Annie Besant wordt geboren als Annie Wood en komt uit een Ierse familie. Op zeer jonge leeftijd sterft haar vader. Hij laat het gezin zonder geld achter. Omdat haar moeder niet kan instaan voor de opvoeding van haar dochter, wordt Besant opgevoed door een vriendin van de familie: Ellen Marryat. Annie ontvangt een christelijke opvoeding waarin dienstbaarheid en onafhankelijkheid belangrijke waarden zijn.

In 1867 huwt ze Frank Besant, een anglicaans geestelijke. Ze krijgen twee kinderen: Digby en Mabel. Het huwelijk wordt een catastrofe want er ontstaan conflicten over geld en over de behoefte aan onafhankelijkheid van Annie. Volgens Frank heeft een gehuwde vrouw niet het recht om geld of andere eigendommen te bezitten, en daarom moet Annie het geld dat ze verdient met het schrijven van korte verhalen, kinderboeken en artikelen afgeven aan haar man. Het huwelijk gaat verder bergafwaarts als Annie zich inlaat met politiek en mensen steunt die zich willen verenigen om betere arbeidsomstandigheden te verkrijgen. Annie verlaat haar gezin en vertrekt naar Londen.

Annie twijfelt niet alleen aan haar huwelijk, maar ook aan haar geloof. Ze vraagt raad bij verscheidene geestelijken, zelfs bij dr. Pusey, toenmalig hoofd van de Anglicaanse Kerk, maar zijn antwoorden kunnen haar niet bevredigen. Ze keert nog eenmaal terug naar haar gezin, in een poging om haar huwelijk te redden. Dat blijkt tevergeefs en daarom keert ze terug naar Londen. Voor haar man was een echtscheiding uitgesloten. Annie Wood zou voor de rest van haar leven de naam Besant dragen.

In Londen komt Annie Besant in contact met nieuwe mensen en nieuwe ideeën. Daar vecht zij voor wat zij belangrijk vindt: vrijheid van denken, vrouwenrechten, geboortecontrole, socialisme en werknemersrechten. Ze twijfelt aan haar christelijk geloof en gaat artikelen schrijven en publiceren over allerlei onderwerpen die haar aan het hart liggen. Ze reist veel en houdt lezingen waarin ze pleit voor hervorming, verbetering en vrijheid.

In 1889 wordt Annie Besant gevraagd om voor een tijdschrift een recensie te schrijven over het boek ‘De Geheime Leer’ van Helena Blavatsky. Ze leest dit standaardwerk en vraagt de auteur om een interview. Als Besant vervolgens Blavatsky in Parijs ontmoet, is zij daarvan zo onder de indruk dat ze zich gaat verdiepen in de theosofie. Ze wordt lid van The Theosophical Society en na de dood van Blavatsky, in 1891, vormt ze samen met William Judge de twee-hoofdige geestelijke leiding van The Theosophical Society.

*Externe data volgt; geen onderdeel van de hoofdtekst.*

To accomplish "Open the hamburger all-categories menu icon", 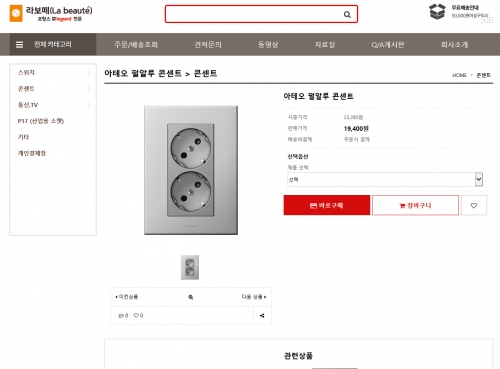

In 1893 vertrekt Besant naar India en komt daar onder de invloed van een orthodoxe brahmaan. De vereniging komt in 1894 en 1895 in een crisis als Besant haar mede-‘chela’ Judge ervan beschuldigt dat hij deed voorkomen een brief van de meesters te hebben ontvangen. Vier jaar na Blavatsky’s overlijden wordt de Vereniging uiteengetrokken en ontstaan de ‘Theosofische Vereniging’ (Adyar) en het ‘Theosofische Genootschap’ (Point Loma).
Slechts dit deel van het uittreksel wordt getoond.